A reslice is an image calculated from the pixels in the original 3D data that are closest to a particular plane. The plane is initially positioned to intersect the image currently shown in the image window. The reslice is shown flat in the bottom window, and displayed texture-mapped in the 3D window. The default interpolation is linear, however faster nearest-neighbour interpolation can be enabled by clicking the 'Faster, less accurate reslice' checkbox.

Positioning and saving the reslice

The orientation of the reslice can be changed by dragging the tracker-ball. The rotations are applied relative to the current view in the 3D window.

The position of the reslice within the plane can be changed using the tracker-grid labelled 'Translate in plane'. The translations are applied relative to the orientation of the reslice shown in the bottom window. The reslice can be moved perpendicular to its plane using the tracker-strip labelled 'Translate normal to plane'.

The red line shows the intersection of the reslice with the current frame. If you would rather view the slice plane from the other side, press the 'Flip' button. Alternatively, if you would rather view the slice upside down (rotated through 180 degrees), press the 'Rotate 180' button.

If you cannot see the reslice plane in the 3D window and the reslice image is blank, this is probably because the plane is positioned a long way from your data. This can be fixed quickly by pressing the 'Locate to current frame' button, which moves the reslice plane so that it intersects the current frame (selected using the slider that runs across the bottom of the application window).

It is also possible to determine the location of the reslice image using landmarks. First select three landmarks on the Landmarks task page. When you press the 'Locate to selected landmarks' the plane will be set to pass through the landmarks. It will be centred on landmark A, with landmark B above.

The 'Locate for minimum voxels' button is useful if the reslice is being used to export voxels to a file. Pressing this button will automatically locate the reslice at an orientation which minimises the size of the output voxel data, and with a width and height which will ensure that all the data is exported.

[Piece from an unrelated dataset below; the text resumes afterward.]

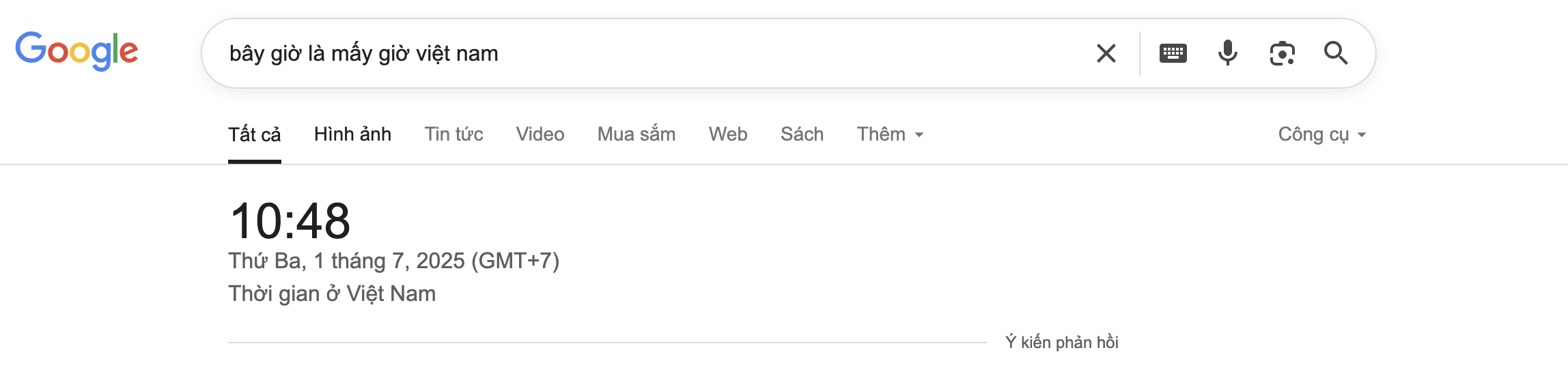1568x374 pixels.
Task: Open the Sách results tab
Action: (802, 134)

It is possible to crop the reslice to the boundary defined by the intersection with any 3D surface defined on the draw task page. A selector box towards the bottom of the 'Reslice' visualisation page, labelled 'Crop to surface', can be used to select which object to use for the cropping. This selector also has an option for no cropping, which results in the whole of the reslice being shown.

When you have got an image you like, you can save it in a variety of formats (Windows bitmap, PNG, JPEG, TIFF) using the 'Save' button at the bottom of the task page. Alternatively, the 'Save movie' button will save a sequence of 72 reslice images with the same choice of formats. During this sequence, the reslice is gradually rotated about its central vertical axis. The sequence can be used to create movies, particular useful in conjunction with very thick 'slab rendering', described below.

Slab rendering

The slider and buttons at the bottom of the 'Reslice' visualisation page can be used to construct 'thick' reslices, where the reslice plane has a finite thickness. In effect, when the 'Reslice thick' slider is not set to zero, a number of reslice images are computed for a stack of parallel reslice planes, and then compounded together before being displayed on the screen. The thickness of the stack is set by the 'Reslice thick' slider, while the three buttons control the nature of the compounding. Another way of thinking about the thick reslice facility is as a form of volume rendering.

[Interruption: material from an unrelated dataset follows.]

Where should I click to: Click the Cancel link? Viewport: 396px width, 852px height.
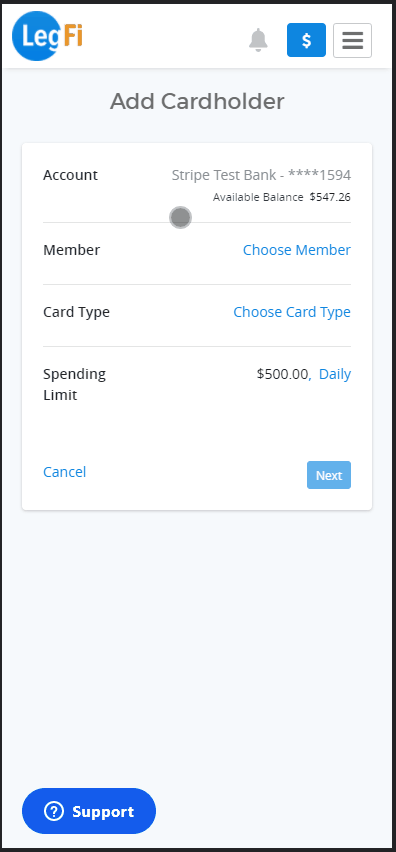(x=65, y=472)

Be warned that thick reslices can take a long time to compute. To avoid multiple computations, use the middle mouse button to locate the slider with a single click, rather than dragging it with the left button.

If the 'Max' button is selected, the image is constructed using maximum intensity compounding: only the brightest pixels in the stack are displayed. Maximum intensity compounding is good for highlighting strong reflectors like bone.

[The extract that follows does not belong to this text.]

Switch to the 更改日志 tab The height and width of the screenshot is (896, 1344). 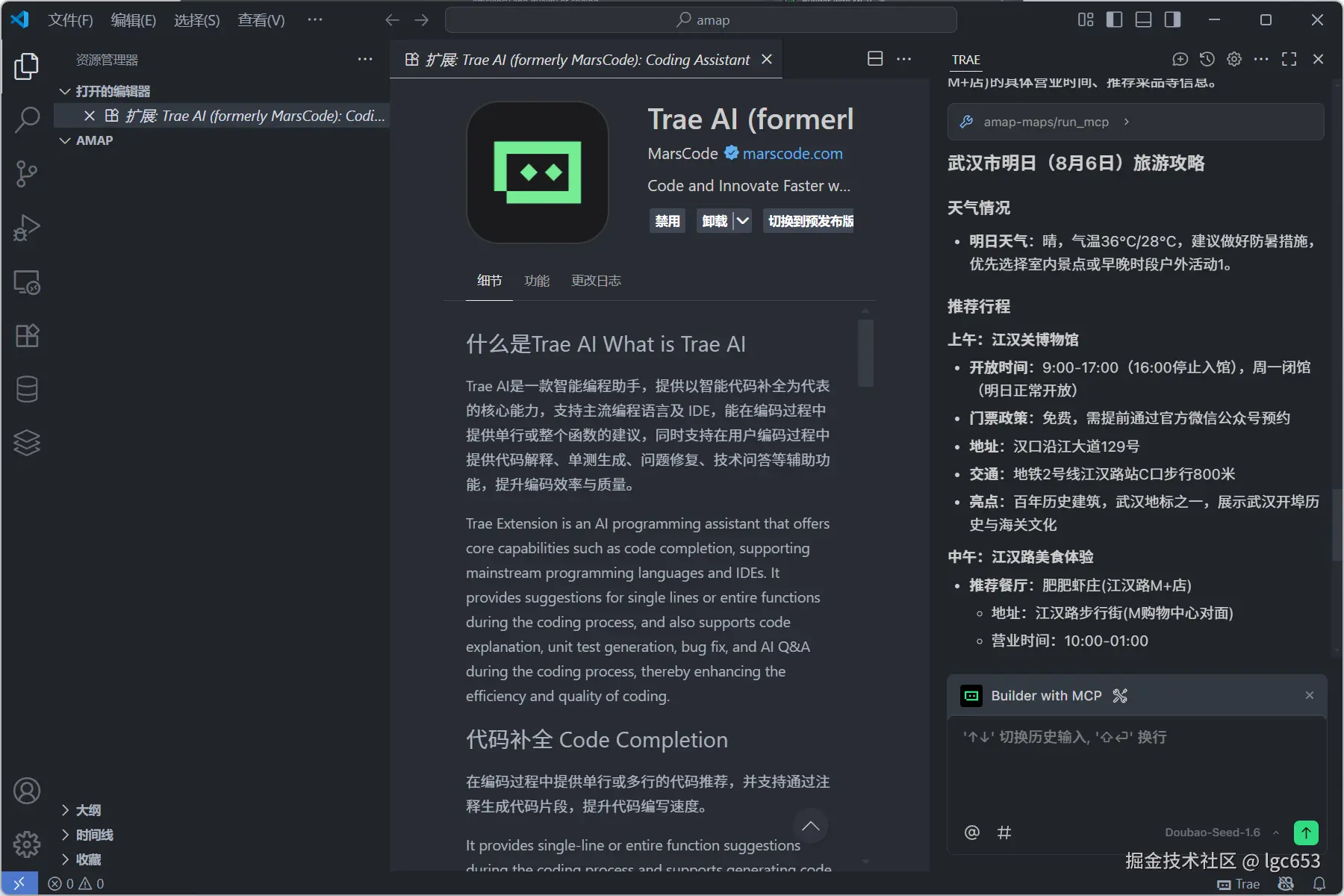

If the 'Min' button is selected, the image is constructed using minimum intensity compounding: only the darkest pixels in the stack are displayed. Minimum intensity compounding is good for highlighting fluid-filled cavities and blood vessels.

If the 'Ave' button is selected, the image is constructed using average compounding: the pixels in the stack are averaged together to construct the reslice image. Average compounding is good for revealing out-of-plane structure while reducing speckle noise.

With Doppler data, we need to define what we mean by the 'brightest' or 'darkest' pixel. For the purpose of thick reslices, we consider any coloured pixel (red or blue) to be brighter than any grey pixel. Where we need to choose between red and blue pixels of the same intensity, we (arbitrarily) consider the red pixel to be brighter.

With the rotation tool selected, clicking and dragging on any slab rendering rotates the slab around vertical and horizontal axes, giving a useful indication of the 3D anatomy.

Other controls

Two sliders at the bottom of the reslice visualisation page can be used to change the width and height of the reslice plane. There is also a checkbox and a slider for controlling partitioning when using multiple sweeps.